● **Activity**
Would you retype the line that contains "You are a computer-use" and all lines following it to the end of the entries below, exactly and without pictures?

══ Excerpted data

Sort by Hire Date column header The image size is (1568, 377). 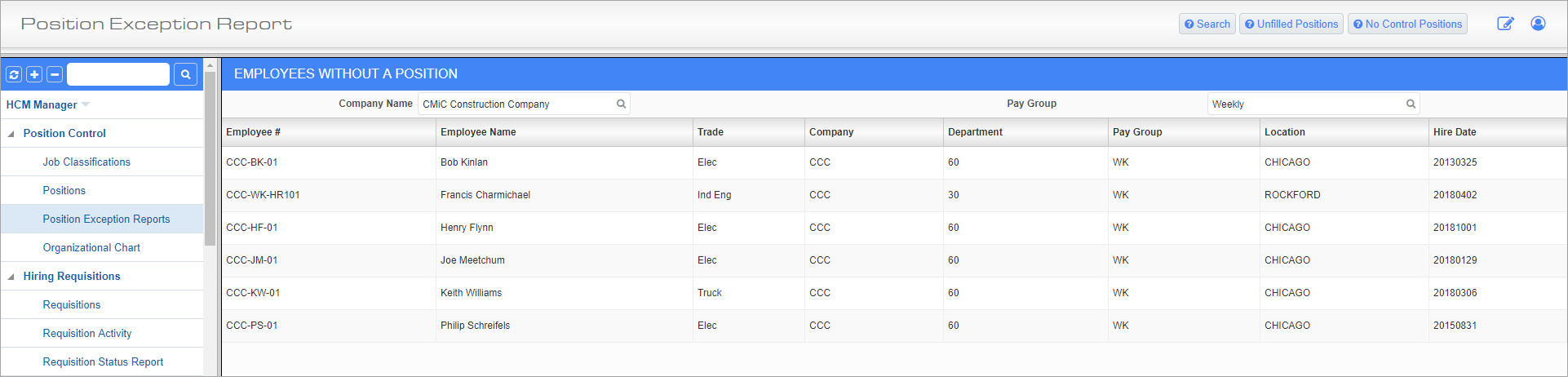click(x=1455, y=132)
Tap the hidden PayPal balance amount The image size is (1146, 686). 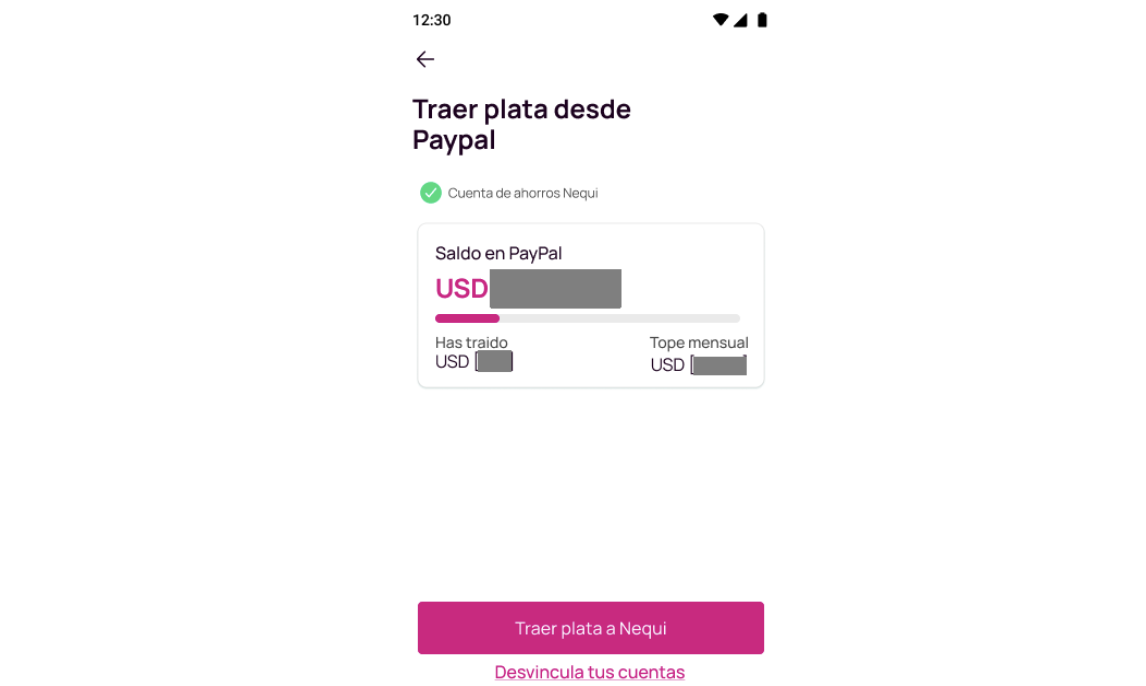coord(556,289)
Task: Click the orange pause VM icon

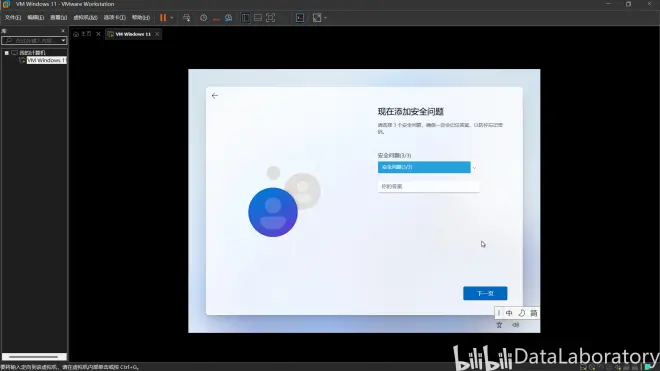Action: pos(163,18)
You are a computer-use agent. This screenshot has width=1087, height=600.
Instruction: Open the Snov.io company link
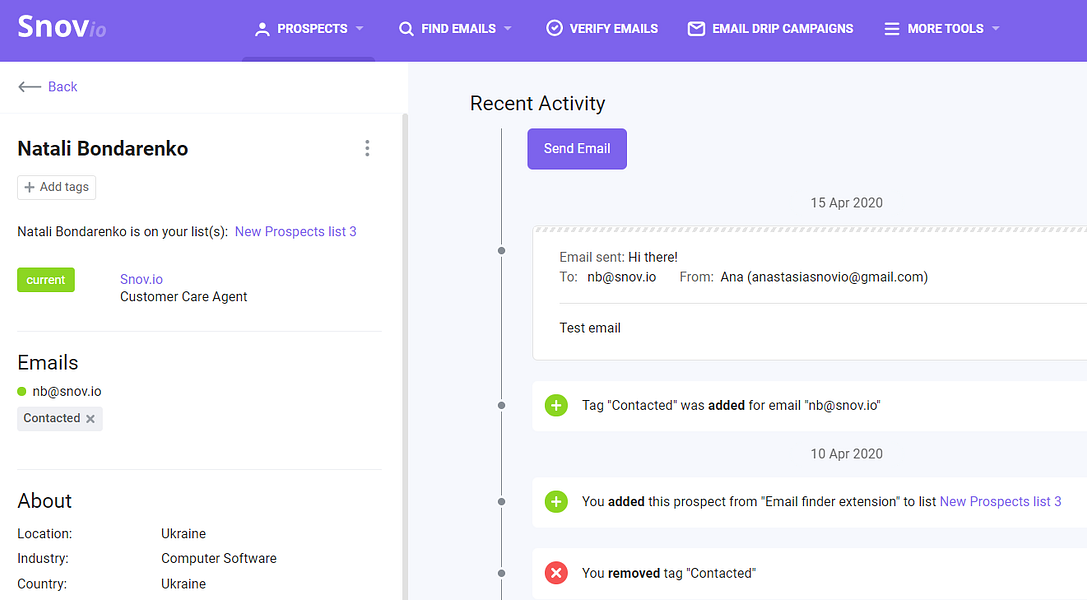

════

● **Solution for this problem**
You are a computer-use agent. This screenshot has width=1087, height=600.
Instruction: Open the Snov.io company link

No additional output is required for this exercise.